Excerpt Block Start

# Storing saddle w/o rack



## twh (Feb 1, 2010)

Western saddle. I use it daily, but wind up leaning it on the horn/pommel when I'm not using it. I have no access to a saddle rack or stand and won't for the next few months unless I buy my own. 

I'm basically asking if this will harm the saddle in any way to be stored in this fashion? It's been this way for 2wks now and I've noticed the front of the skirt where it's leaning has bent out a bit. Will it get any worse than that?
_Posted via Mobile Device_


----------



## jumanji321 (Dec 1, 2010)

You can buy a portable saddle stand for less than $30 where I am. I honestly would not store a saddle on the floor as it can be easily damaged by any water that can leak in and can misshape it like how you described.


----------



## smrobs (Jul 30, 2008)

Agreed, I wouldn't store the saddle on the ground. Not only does it carry all the risks that Jumanji mentioned, but being on the ground also makes it easy pickings for any mice or other critters that may find leather or the wool tasty or soft enough for their nests.

What kind of an area are you looking at to put a saddle rack? Does it have to be portable? Does it have to stand alone? Can you bolt it to the wall?


----------



## jumanji321 (Dec 1, 2010)

Here are some listed on dover if you want a basic idea of price ranges:

Dover Saddlery - Search Results for Saddle Stand


----------



## Skipsfirstspike (Mar 22, 2010)

I used to work at a dude ranch where they had 40+ saddles, no room for that many racks. The owner would hang a loop of baling twine from a nail on a beam, run it under the saddle and up through the hole at the pommel then loop it over the horn, hanging the saddle. Costs nothing, and I do not recall seeing any damage from it. You could just as well use a lead rope to hang it in this fashion. Then it is at least up off the ground.


----------



## twh (Feb 1, 2010)

I'm keeping it in the house, so I'm not worried about water or vermin getting at it.

Took me about 2wks to get my act together (I'm on a trip and forgot half of what I needed) and realize my saddle may be compromised that way. It's sitting upright on the back of a couch now.
_Posted via Mobile Device_


----------



## jumanji321 (Dec 1, 2010)

:rofl: The back of our couch is off of the wall and we'll put my saddle on it when I bring it home to take it somewhere.


----------



## Skipsfirstspike (Mar 22, 2010)

My saddle has spent a few afternoons flat out on the living room floor while my 2 kids took turns sitting on it playing ride 'em cowboy...


----------



## twh (Feb 1, 2010)

Lol, guess I started a new trend!

But at least I don't have to worry about it now. I'll look into a saddle rack. 

Skips, hanging the saddle by bailing twine like that interesting idea. Thanks for suggesting it.

And thanks to everyone who posted!
_Posted via Mobile Device_


----------



## Skipsfirstspike (Mar 22, 2010)

It was a great space saver. The nails were only about 8 inches apart, and he hung the bridle on the nail. The saddles all hung in the same direction, horns to the left, so they would all kinda fit snug together. The horse's name was written in marker above the nail. It was like a walk in saddle closet!


----------



## twh (Feb 1, 2010)

Sounds like a very nice method!
_Posted via Mobile Device_


----------

Excerpt Block End

About this exercise: Write out word for word the part of the saddle storage thread above that starts at "You can buy" and ends at "how you described.".

Supplied data Block Start

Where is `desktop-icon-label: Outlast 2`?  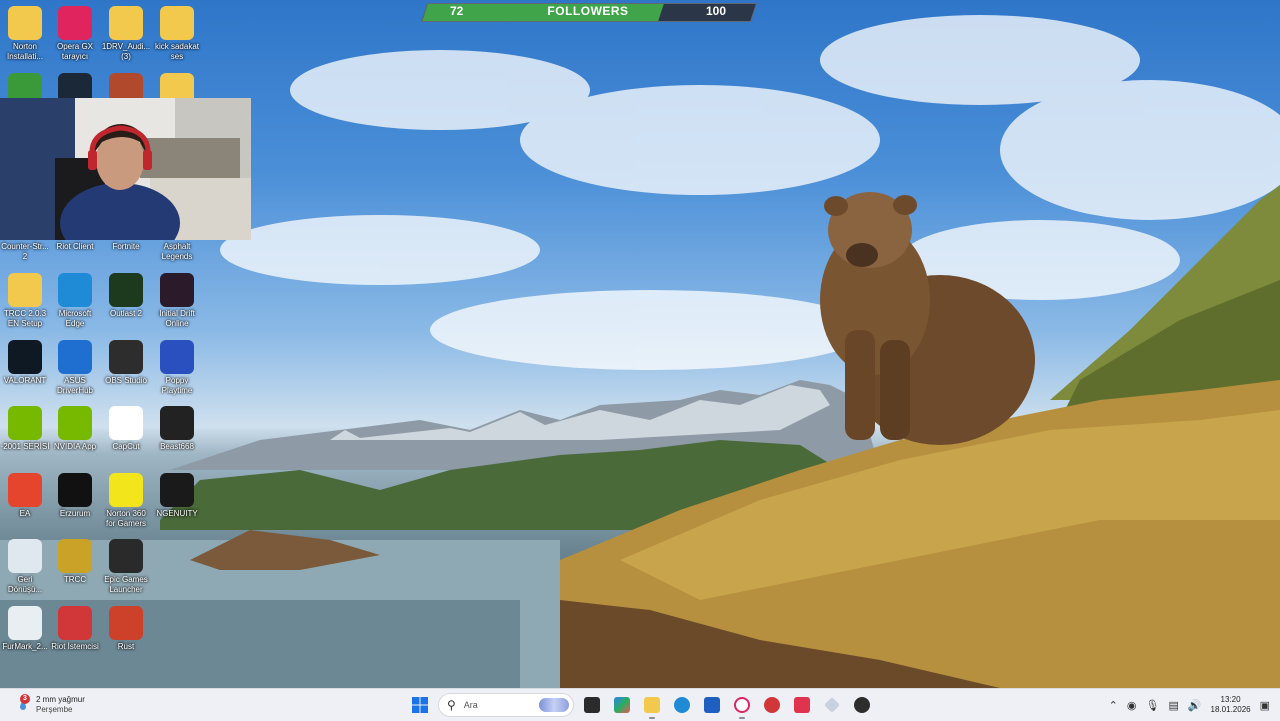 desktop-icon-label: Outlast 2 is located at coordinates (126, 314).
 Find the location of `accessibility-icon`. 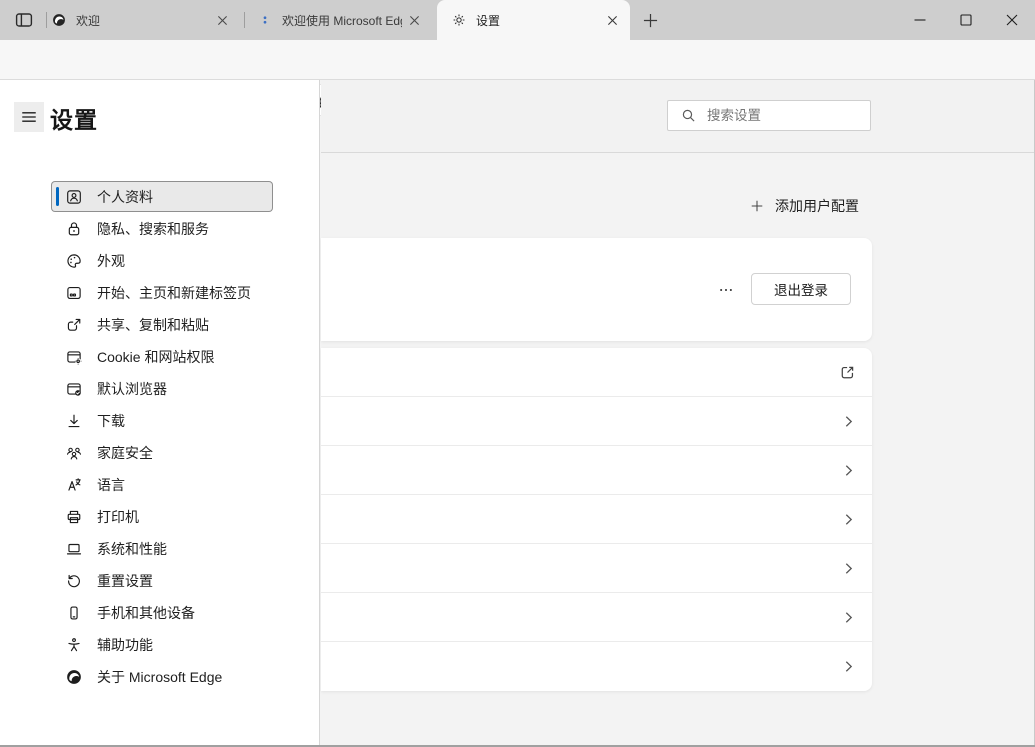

Supplied data Block End

Completed task:
You can buy a portable saddle stand for less than $30 where I am. I honestly would not store a saddle on the floor as it can be easily damaged by any water that can leak in and can misshape it like how you described.